## Quoted passage:
(begin)

Add This

Tuesday, October 24, 2006

"Everybody has to wander"

One of the problems Catholics have in understanding their faith is that they don't know the Bible and they don't know Bible history. Last night's RCIA class helped us to break down the human journey found in Exodus, the central story of the Hebrew Bible. It goes a little something like this:

Slavery

Realization that something is wrong

Realization that we are powerless to change

Crying out

Being heard

Being called and brought out

Escape

Wanting to go back

Wandering

Making a choice

Entering a new land

"This is everyone's story," said Father Bob. Exodus is a universal story about the human journey. It we get caught up in the details of how many frogs and which direction the wind blew we lose the overarching narrative of the story. You may recognize yourself in this story for a variety of reasons.

God makes the first choice for the Hebrews by calling them out. But they are afraid of freedom because it's something they don't know. They want to go back because at least they knew what slavery entailed. After wandering (the Bible says 40 years but we learned that 40 is a numerical code for "a really long time" or "as long as it takes.") in the desert (actually it's not the desert we think of with sand and tumbleweeds, the Hebrew translation is wilderness, someplace where we are exposed and there is nowhere to hide from God), the Hebrews make the choice themselves to pursue freedom and only then can they enter a new land.

(end)

## Problems to work on:
a. In the post about Exodus, rewrite the passage starting at "God makes the" and ending at "a new land.", changing "wilderness" to "wasteland".
b. According to the post about Exodus, what is 40 a numerical code for?
c. Continue the post about Exodus from the point where it stops.

## Material:

(begin)

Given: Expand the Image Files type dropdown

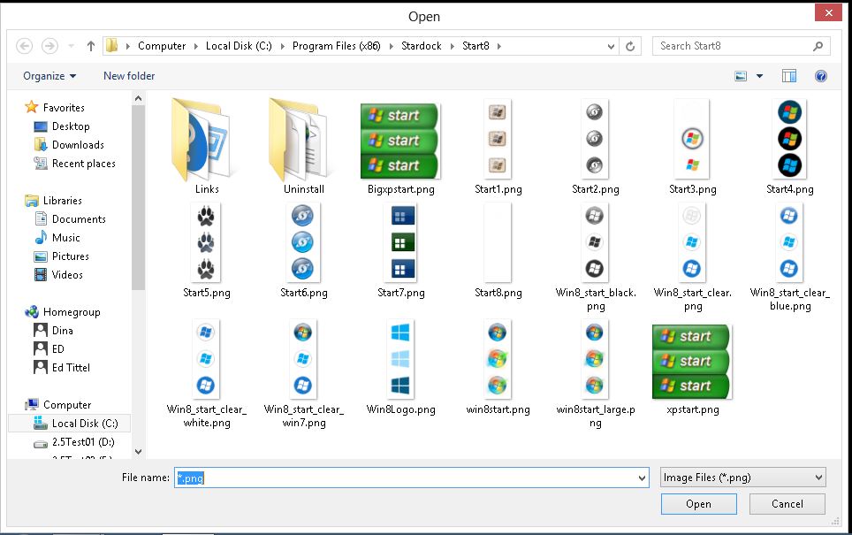Looking at the screenshot, I should (742, 478).
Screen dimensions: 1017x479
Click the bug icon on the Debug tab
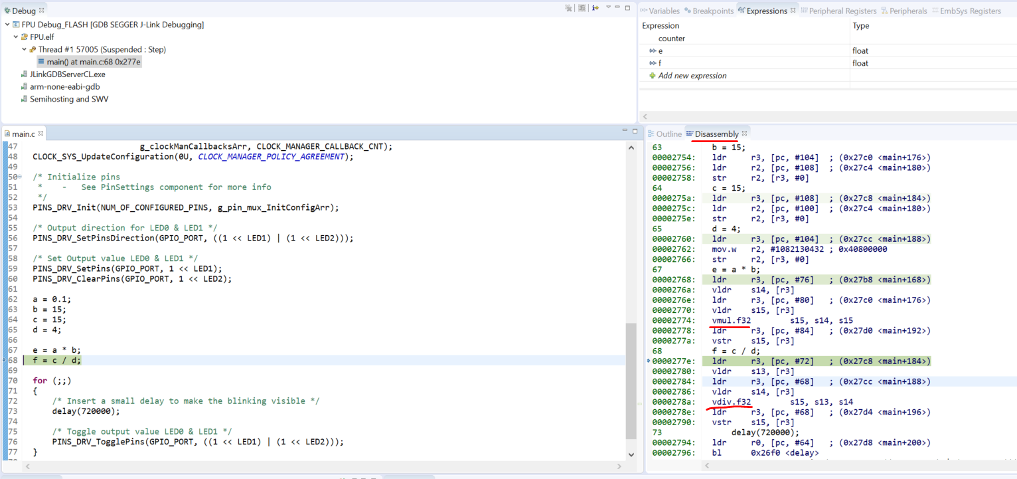click(x=7, y=10)
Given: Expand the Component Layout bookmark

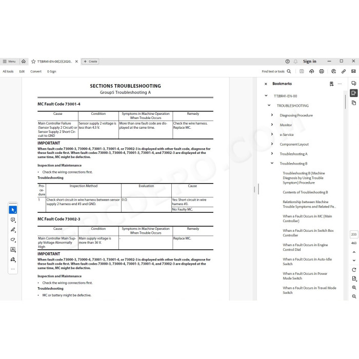Looking at the screenshot, I should pyautogui.click(x=272, y=144).
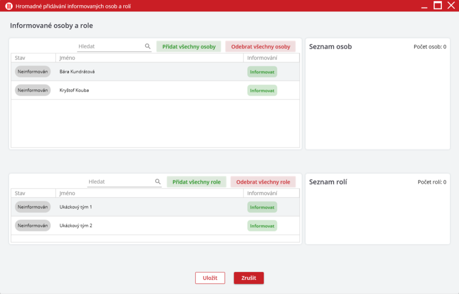The image size is (459, 294).
Task: Remove all roles via 'Odebrat všechny role'
Action: pyautogui.click(x=263, y=182)
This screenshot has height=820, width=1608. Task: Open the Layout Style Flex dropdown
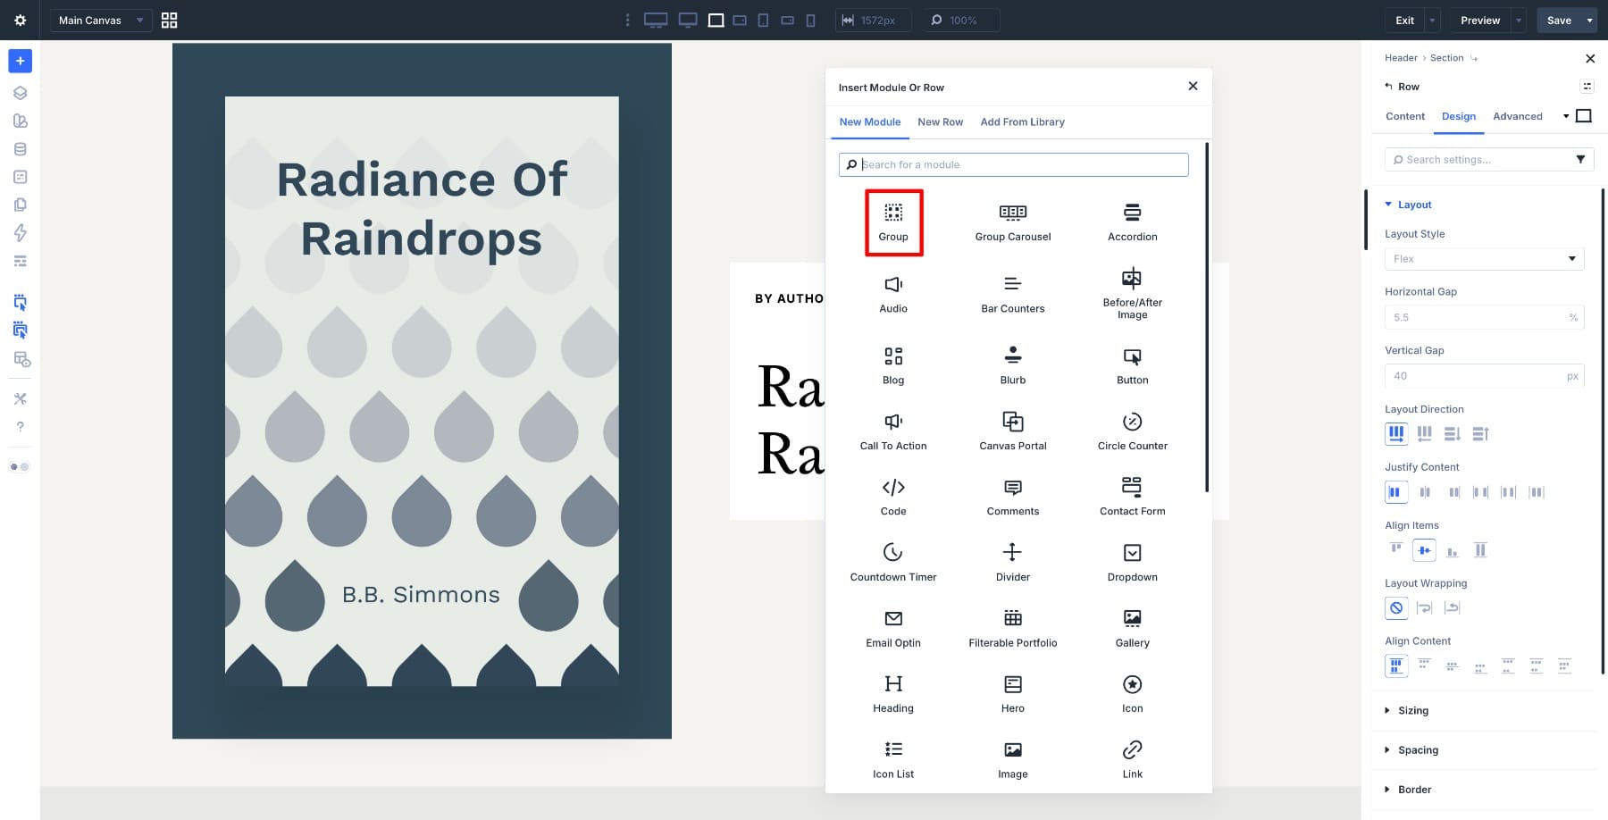tap(1484, 259)
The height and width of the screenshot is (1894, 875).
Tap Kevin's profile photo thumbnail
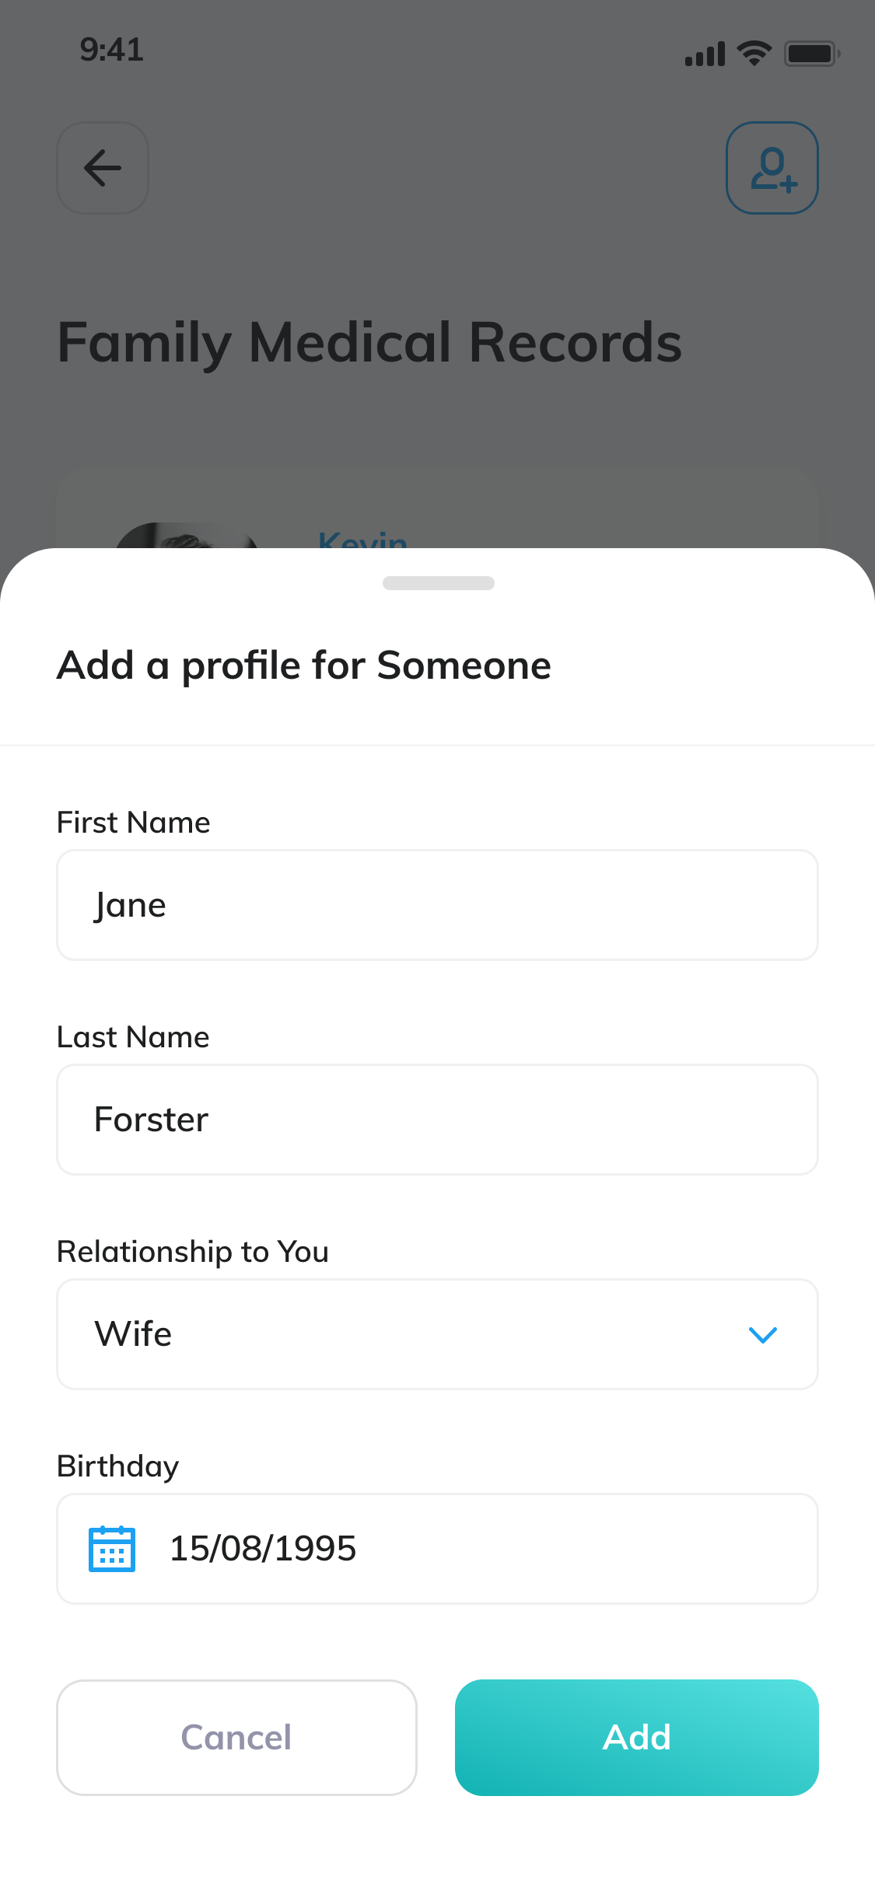click(x=184, y=536)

(end)

## Answer list:
a.
God makes the first choice for the Hebrews by calling them out. But they are afraid of freedom because it's something they don't know. They want to go back because at least they knew what slavery entailed. After wandering (the Bible says 40 years but we learned that 40 is a numerical code for "a really long time" or "as long as it takes.") in the desert (actually it's not the desert we think of with sand and tumbleweeds, the Hebrew translation is wasteland, someplace where we are exposed and there is nowhere to hide from God), the Hebrews make the choice themselves to pursue freedom and only then can they enter a new land.

b. It stands for "a really long time" or "as long as it takes."

c.
"Everybody has to wander," said Father Bob. Because the only way to make a choice on our own, just as the Hebrews do after wandering, is to have spent time wandering. The "dump method" of Catholic teaching (basically we had everything dumped into our brains by second grade, including answers to questions we didn't yet know to ask) does not allow us to have doubts. It's easier for us not to question and just go with the knowledge. But that's problematic for people like me and, I suspect, a growing number of Catholics.

We are no longer the peasants in the field with at most a grade school education. We are highly educated and yet many who can be incredibly intelligent in all areas of their life, put on blinders when it comes to religion because "that's what we were taught in second grade."

"A lot of you are here because you wandered — from church to church, trying to find a place where you belong and doubting both intellectually and spiritually," he said. But we made a choice to know our faith deeper and find our way to a new land, to new understanding.

Like the Hebrews, the second choice was ours.

3 comments:

Jill said...

That's lovely, Wen. Thank you for sharing this incredibly personal wandering of yours.

Kristin Ohlson said...

I really want to come to that class! Swing by and pick me up for it some time!

Seriously, I really think I would love it.

Nice post.

Wendy A. Hoke said...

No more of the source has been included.